:: Provided entries ::

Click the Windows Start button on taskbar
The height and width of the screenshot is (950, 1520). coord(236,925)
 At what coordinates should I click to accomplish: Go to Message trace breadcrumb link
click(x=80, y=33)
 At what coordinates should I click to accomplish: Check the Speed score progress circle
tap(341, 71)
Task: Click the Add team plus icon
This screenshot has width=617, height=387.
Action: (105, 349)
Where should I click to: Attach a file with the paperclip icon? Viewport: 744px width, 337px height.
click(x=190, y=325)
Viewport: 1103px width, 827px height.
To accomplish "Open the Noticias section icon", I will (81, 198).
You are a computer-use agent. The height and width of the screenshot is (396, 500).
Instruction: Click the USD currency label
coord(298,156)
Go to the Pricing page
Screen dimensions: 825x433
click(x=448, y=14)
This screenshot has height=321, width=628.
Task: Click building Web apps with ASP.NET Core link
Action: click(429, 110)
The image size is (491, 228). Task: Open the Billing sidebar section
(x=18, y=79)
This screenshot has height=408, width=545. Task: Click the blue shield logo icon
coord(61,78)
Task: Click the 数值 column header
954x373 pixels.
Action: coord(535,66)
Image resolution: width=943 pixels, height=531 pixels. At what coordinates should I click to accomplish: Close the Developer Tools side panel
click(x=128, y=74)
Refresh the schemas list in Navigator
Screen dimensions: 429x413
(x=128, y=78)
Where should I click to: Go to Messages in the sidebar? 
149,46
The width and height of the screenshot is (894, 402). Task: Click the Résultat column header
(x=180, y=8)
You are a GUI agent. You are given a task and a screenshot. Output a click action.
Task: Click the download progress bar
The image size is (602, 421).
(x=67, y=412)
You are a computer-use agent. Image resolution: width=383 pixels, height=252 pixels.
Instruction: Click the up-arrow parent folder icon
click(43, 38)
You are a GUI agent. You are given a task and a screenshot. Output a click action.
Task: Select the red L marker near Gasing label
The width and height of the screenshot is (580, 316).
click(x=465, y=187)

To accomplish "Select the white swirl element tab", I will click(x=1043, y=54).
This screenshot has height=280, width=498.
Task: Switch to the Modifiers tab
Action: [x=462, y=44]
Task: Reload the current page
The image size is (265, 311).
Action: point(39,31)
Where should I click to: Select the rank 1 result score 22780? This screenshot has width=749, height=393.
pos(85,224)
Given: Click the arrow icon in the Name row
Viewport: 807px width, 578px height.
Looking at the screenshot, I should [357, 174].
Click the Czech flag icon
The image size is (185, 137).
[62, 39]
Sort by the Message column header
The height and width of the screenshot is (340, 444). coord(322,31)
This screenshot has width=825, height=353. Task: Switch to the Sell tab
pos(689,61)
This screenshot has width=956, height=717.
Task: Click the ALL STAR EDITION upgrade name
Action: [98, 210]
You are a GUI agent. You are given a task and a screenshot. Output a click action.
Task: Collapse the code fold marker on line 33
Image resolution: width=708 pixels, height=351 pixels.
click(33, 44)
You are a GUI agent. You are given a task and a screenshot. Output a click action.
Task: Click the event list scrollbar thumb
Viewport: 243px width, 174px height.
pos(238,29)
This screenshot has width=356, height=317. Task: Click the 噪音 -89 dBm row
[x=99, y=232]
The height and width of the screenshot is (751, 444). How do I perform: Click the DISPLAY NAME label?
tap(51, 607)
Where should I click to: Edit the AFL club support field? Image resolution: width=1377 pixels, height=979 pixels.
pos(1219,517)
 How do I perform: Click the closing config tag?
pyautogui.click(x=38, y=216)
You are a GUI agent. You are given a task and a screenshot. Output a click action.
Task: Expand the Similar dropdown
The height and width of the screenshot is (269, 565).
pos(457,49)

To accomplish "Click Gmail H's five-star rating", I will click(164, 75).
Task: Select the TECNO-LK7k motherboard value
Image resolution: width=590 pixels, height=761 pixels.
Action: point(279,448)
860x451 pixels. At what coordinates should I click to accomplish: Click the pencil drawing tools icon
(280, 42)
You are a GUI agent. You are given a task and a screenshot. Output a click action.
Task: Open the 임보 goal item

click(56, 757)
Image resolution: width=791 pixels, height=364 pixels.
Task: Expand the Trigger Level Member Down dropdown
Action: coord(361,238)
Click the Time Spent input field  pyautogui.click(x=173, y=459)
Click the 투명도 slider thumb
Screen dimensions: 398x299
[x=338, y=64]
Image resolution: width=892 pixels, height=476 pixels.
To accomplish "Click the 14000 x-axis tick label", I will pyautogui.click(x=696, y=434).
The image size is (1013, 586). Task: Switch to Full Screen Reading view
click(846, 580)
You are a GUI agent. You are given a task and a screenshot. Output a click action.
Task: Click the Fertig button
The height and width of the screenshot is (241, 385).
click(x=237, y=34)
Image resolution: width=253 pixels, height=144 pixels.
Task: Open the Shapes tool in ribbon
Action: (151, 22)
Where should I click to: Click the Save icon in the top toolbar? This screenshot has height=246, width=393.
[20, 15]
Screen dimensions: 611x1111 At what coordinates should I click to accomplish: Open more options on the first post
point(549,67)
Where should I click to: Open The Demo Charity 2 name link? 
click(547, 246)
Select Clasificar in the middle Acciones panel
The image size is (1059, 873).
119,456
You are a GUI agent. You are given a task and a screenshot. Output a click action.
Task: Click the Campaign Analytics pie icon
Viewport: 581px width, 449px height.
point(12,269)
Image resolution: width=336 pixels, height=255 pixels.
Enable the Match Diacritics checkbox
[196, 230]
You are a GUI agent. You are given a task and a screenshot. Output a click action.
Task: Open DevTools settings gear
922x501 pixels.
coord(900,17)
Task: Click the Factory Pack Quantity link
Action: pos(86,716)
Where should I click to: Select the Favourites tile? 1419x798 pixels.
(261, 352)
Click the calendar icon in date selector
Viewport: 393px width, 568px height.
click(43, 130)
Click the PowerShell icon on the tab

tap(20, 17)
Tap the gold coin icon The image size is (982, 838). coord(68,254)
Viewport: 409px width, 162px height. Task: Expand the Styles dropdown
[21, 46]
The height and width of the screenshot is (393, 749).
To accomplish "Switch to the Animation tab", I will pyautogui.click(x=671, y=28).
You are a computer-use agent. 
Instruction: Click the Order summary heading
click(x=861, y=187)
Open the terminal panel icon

:::

[Short task]
Please convert the records above, everything from the line containing "The image size is (1013, 586)." down to the line containing "point(549,67)", into a numbered list, one item per line and no blank lines.

[Exercise solution]
1. The image size is (1013, 586). Task: Switch to Full Screen Reading view
2. click(846, 580)
3. You are a GUI agent. You are given a task and a screenshot. Output a click action.
4. Task: Click the Fertig button
5. The height and width of the screenshot is (241, 385).
6. click(x=237, y=34)
7. Image resolution: width=253 pixels, height=144 pixels.
8. Task: Open the Shapes tool in ribbon
9. Action: (151, 22)
10. Where should I click to: Click the Save icon in the top toolbar? This screenshot has height=246, width=393.
11. [20, 15]
12. Screen dimensions: 611x1111 At what coordinates should I click to accomplish: Open more options on the first post
13. point(549,67)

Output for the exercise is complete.